働きたくない村人のラノベ日記

ラノベの感想ブログ。開設2014年5月30日

国家令嬢は価値なき俺を三億で 1

美少女に三億円で買われて溺愛されてます。
毒親に抑圧されて育った少年・景夜(けいや)は、中学卒業と同時に三億円で美少女に買われた。
少女の名は王奉院詠奈(おうほういん えいな)。圧倒的な財力と国家権力すら凌駕する権能を持つ謎多き人物だ。
幼少期の出会いの経緯から、詠奈の愛は激重。
「君が私を異性として見てくれるから、私はいつも幸せよ。愛してる。大好きよ、私の景夜」
こうして彼女に溺愛され、景夜は退廃的だが幸せな高校生活を送っていく。
一方、彼の純粋な優しさを無下にする者には災いが降りかかり……


毒親に抑圧された環境で育てられ何事にも無気力な人間となった主人公・沙桐景夜。圧倒的権力と財力を持つ美少女・王奉院詠奈。
これまでの半生で無価値な存在だと認識する主人公は、詠奈の鑑識眼による絶対評価で三億円の価値があると判断される。

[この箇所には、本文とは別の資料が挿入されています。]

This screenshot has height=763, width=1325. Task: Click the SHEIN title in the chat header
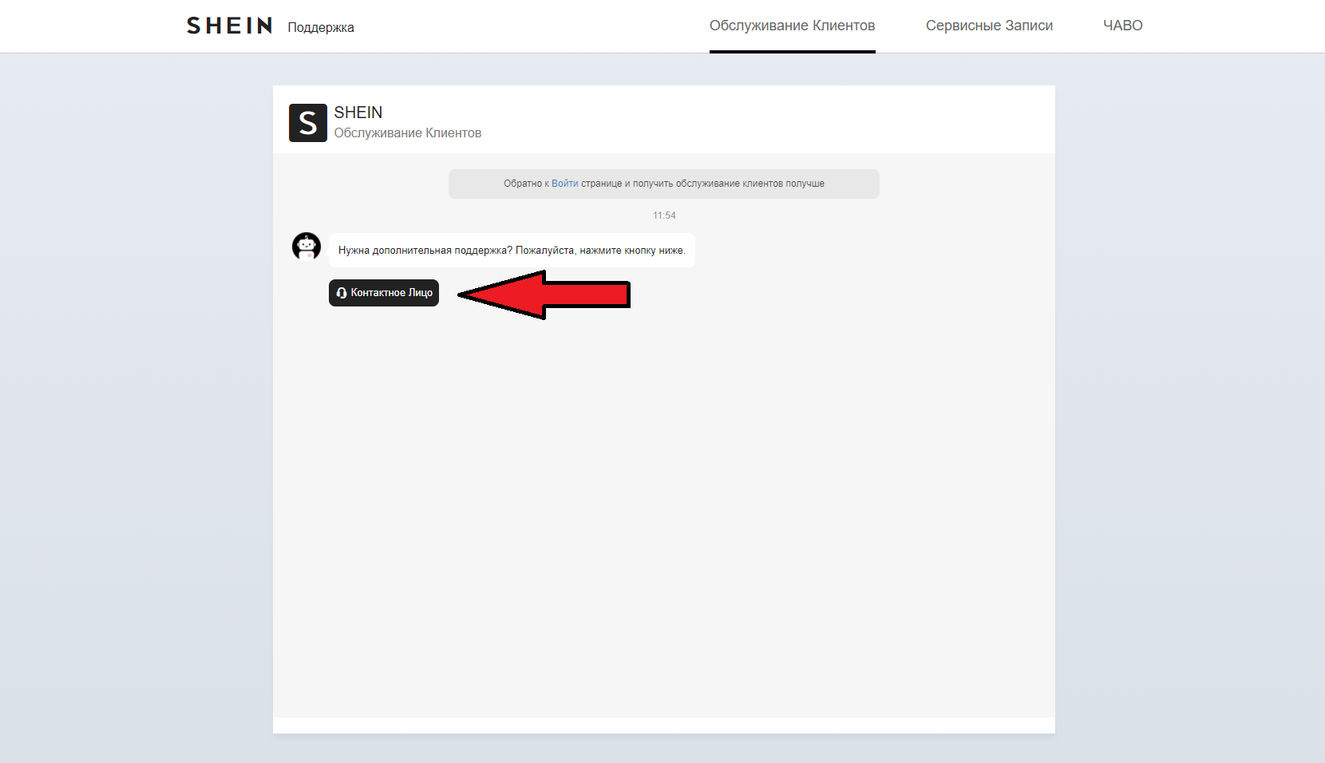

一見すると何の取り柄もなく冴えない高校生でしかない主人公の中に、他の人間にはおそらくないであろう価値を見出す。有り体に言えば「人は見た目ではなく中身が大事」という要素を極限にまで煮詰められたもの。幼少期の出会いと経緯から主人公への愛情が激重に振り切れた主従同士の恋愛関係が描かれていて、明らかに普通じゃない日常と普通じゃない交友関係が築かれているので、もはやファンタジーといっても過言ではないくらいに生活全般がぶっ壊れていてとにかくおもしろかったです。これまでに読んだことがないタイプの作品で先々に登場人物たちがどのように動いて、今のこの日常がどのように動いていくのかが全く予測不能でした。あとは激重感情ヒロインが好物なのでハマりました。

絶対的権力と財力がある人間の生活圏は法治国家の枠を超え、もはや無法地帯と化していました。いろいろな物事は力のある人間の前ではもみ消せるんです。
まあ人間を1人くらい社会から消してもなんとかなりますよね……。